Note that in taiwan people want the status quo, not reunification. And nobody likes to do things when threatened by force, which is what the CCP is doing
Great straw man argument you got there, please tell me more about my life, I'm sure you know all about it
If you call a tail a leg, how many legs does a dog have?
Four — someone claiming something doesn’t make it true.
Crimea is shown Russian here. I'm questioning the data source.
mm..I wish there was a really immersive version of this, something that looked like the map in Crusader Kings 3 but which let you zoom in on what was actually going on in every place at every time. I'm a map junkie and collector, and like to read historical atlases cover to cover. This is cool but it could be so much richer. I didn't take the time to seek out inaccuracies.
If everything is in Wikidata then you can probably do that. It is always going to be a bit hard to get the polish of the data there.
I am a firm believer in that good visualization gives you better data. You can probably get a lot of detail mapping of data in wikidata if you make a map that queries "things happening in BBX during these years)
Cool but the white areas are so annoying. How little we know about all the undiscovered empires destined to be forgotten forever…

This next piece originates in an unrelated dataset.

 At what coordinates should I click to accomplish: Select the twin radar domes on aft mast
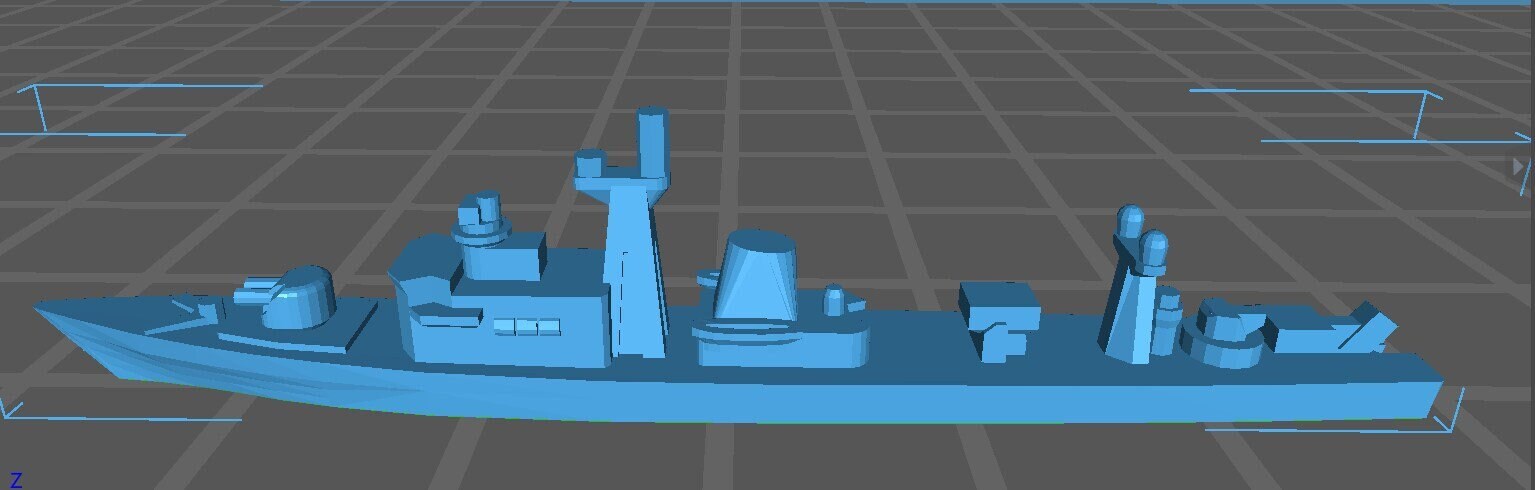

There were no unknown empires at the white areas, no forgotten ancient civilizations.
Wonderful!
This is the type of visualization that would captivate me for hours on end on Encarta in my early teens. Granted, those were a bit more polished and engaging, but the right mix of edutainment was fascinating to my developing mind.
The world lost many of these learning experiences after Encarta went away. Wikipedia certainly has much more information and is an improvement in many ways, but it's sorely lacking this type of curated and interactive content. Information is much easier to digest when it's presented in formats beyond text and pictures. Encarta had all sorts of experiences like this, from quasi-3D environments to mini-games.
The early web was certainly a limiting factor in what could be displayed on it, but today it can deliver far richer experiences. Authors like Neal Agarwal, Bartosz Ciechanowski, Grant Sanderson, and to an extent platforms like brilliant.org, prove that this is possible. I just wish that the world's largest free encyclopedia also had this.
I checked only North Africa: several mistakes (even inaccuracies in terminology such as showing Berbers and Tuaregs as if they are distinct population groups)
cool
Tibet? Never existed?
Meh.
For those interested: https://en.wikipedia.org/wiki/Tibet_(1912%E2%80%931951)
Unfortunately, the bold title of that "project" doesn't hold well to subject that it pretends to cover. Maybe not complete, but that should be stated. For example - why since 3000 BC? Why "World History", the World started 3000 BC? I can continue about the mixing of "states" and populations" neither of which is complete on that map. I would get this as a nice try, but in reality it looks like a school assignment project.
The world didn't start in 3,000 BC, but the world since 3,000 BC started exactly in 3,000 BC.